Not so shy, however, that the American Pop artist didn’t agree to make a portrait of Pahlavi, who used to be known as the ‘Jackie Kennedy of the Middle East’. In the summer of 1976, Warhol arrived with his manager, Fred Hughes, at what was then the empress’s home, the Niavaran Palace in Tehran, to take a Polaroid of her, wearing a simple cream blouse, which he used as the source for a series of silkscreen portraits. “North Tehran reminded me of Beverly Hills,” recalled a member of the artist’s entourage, Bob Colacello, who had stayed at the Intercontinental Hotel, where, apparently, Warhol relished ordering caviar from room service.

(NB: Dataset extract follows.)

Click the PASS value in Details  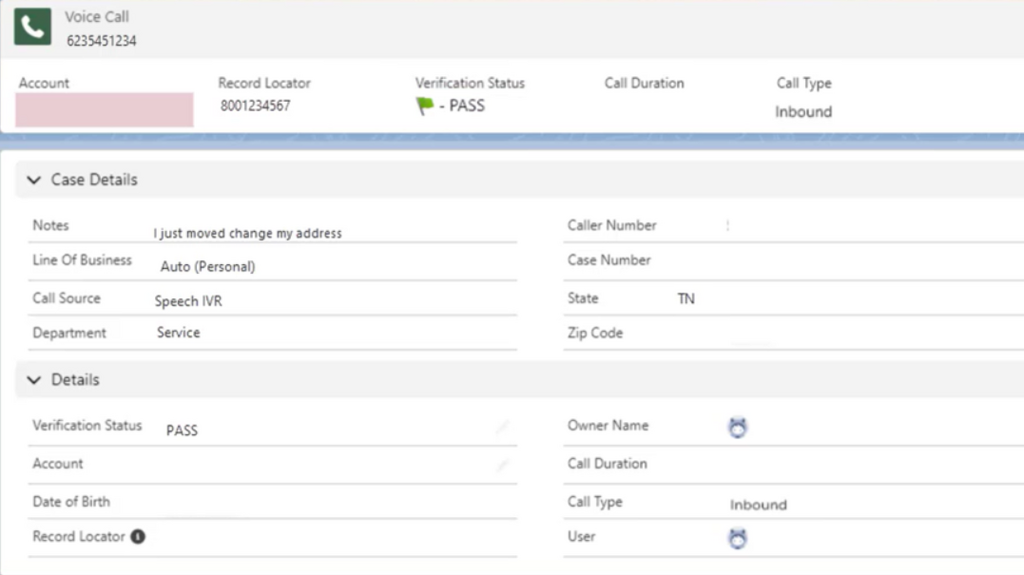[x=182, y=431]
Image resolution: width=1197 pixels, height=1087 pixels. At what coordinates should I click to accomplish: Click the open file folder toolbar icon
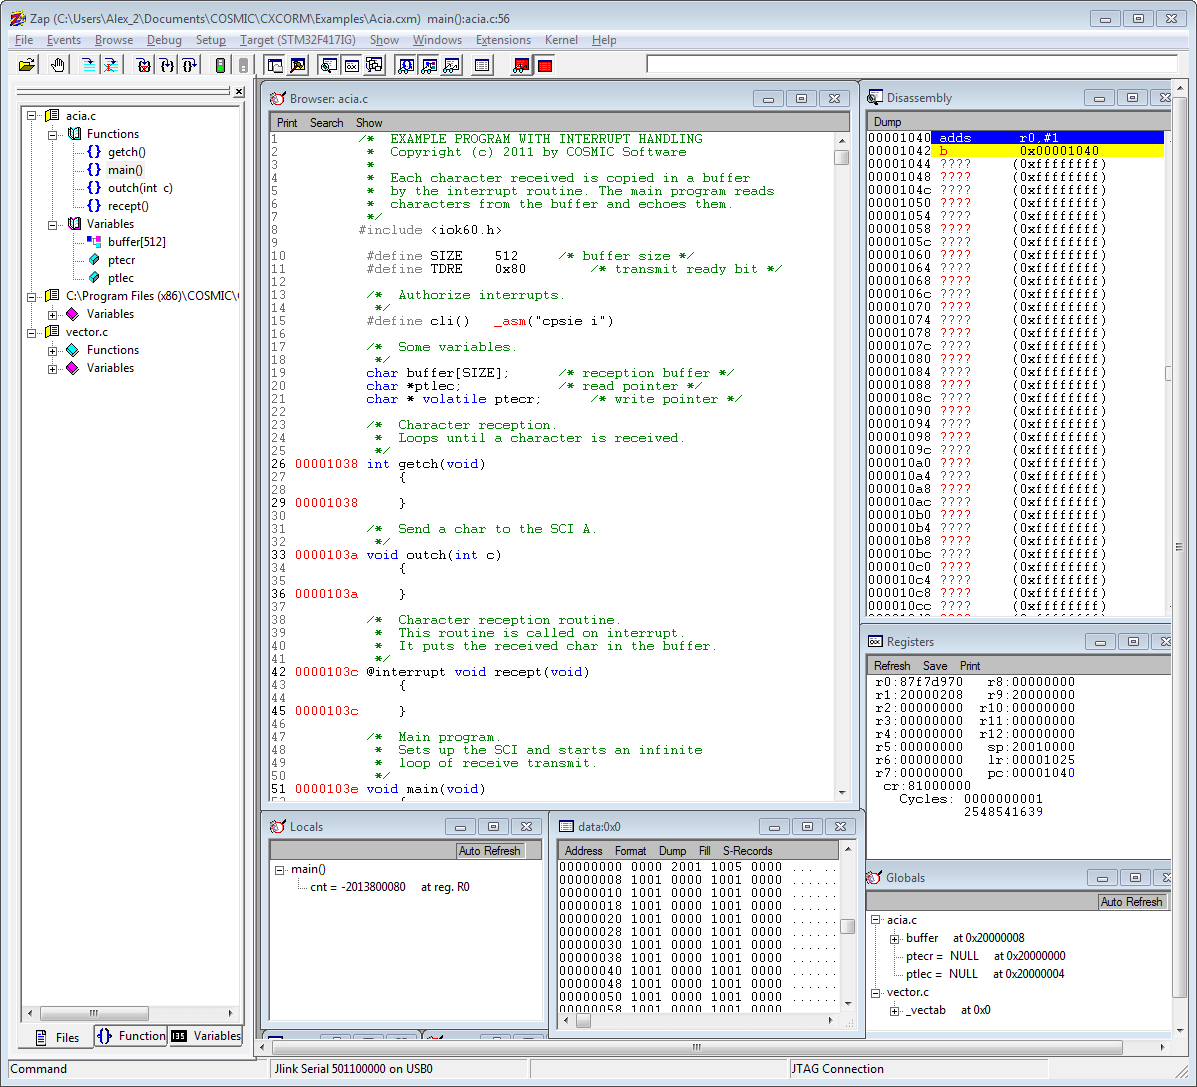[x=27, y=65]
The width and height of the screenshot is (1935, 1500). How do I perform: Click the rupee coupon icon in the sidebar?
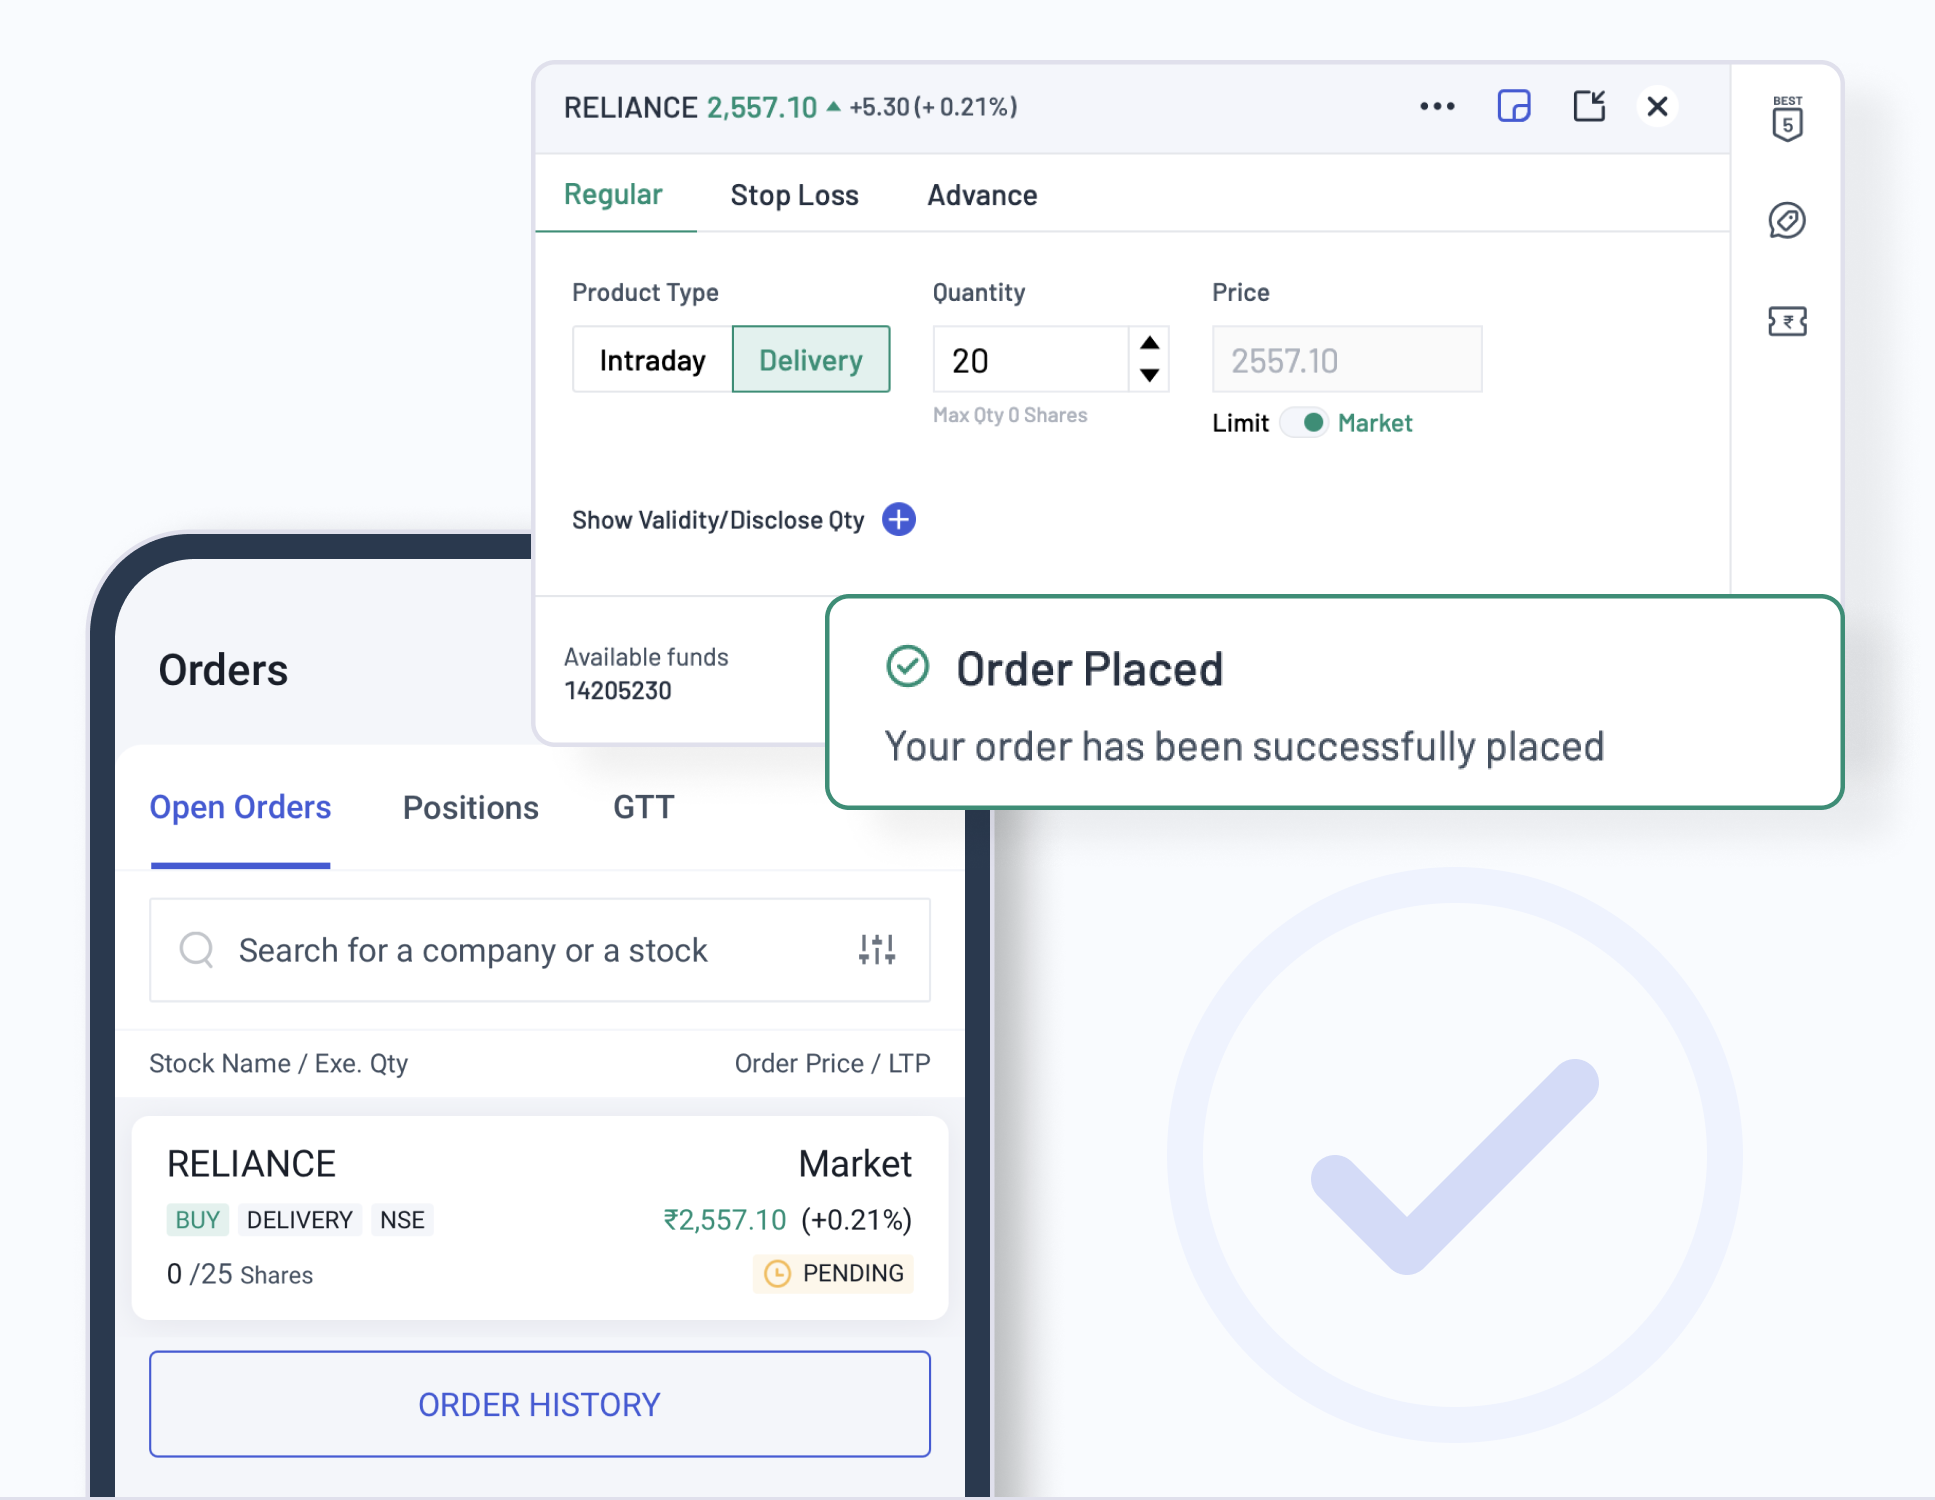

A couple of years later, Warhol was invited to make another portrait, of the empress’s husband, though this time he was obliged to work from an official photograph. Yet, just a year after that, the Pahlavi dynasty was toppled, and the Shah fled to Egypt – where he died, in 1980 – with his wife and family. The former empress – who today, aged 80, lives between Maryland, in the US, and an elegant apartment overlooking the Seine in Paris – left behind Warhol’s portraits, along with the rest of the 300 or so works of modern Western and Iranian art that she had amassed during the 70s, funded, with her husband’s blessing, by the country’s oil wealth.
Concealed collection
Today, that little-seen collection – which survives, almost intact, in the vaults of the Tehran Museum of Contemporary Art (TMoCA), which Pahlavi inaugurated on her birthday in 1977, with Nelson Rockefeller in attendance – contains masterpieces by the likes of Francis Bacon, Alberto Giacometti, René Magritte, Pablo Picasso, Jackson Pollock, Pierre-Auguste Renoir, and Mark Rothko. According to some estimates, it is now worth as much as $3bn (£2.35bn).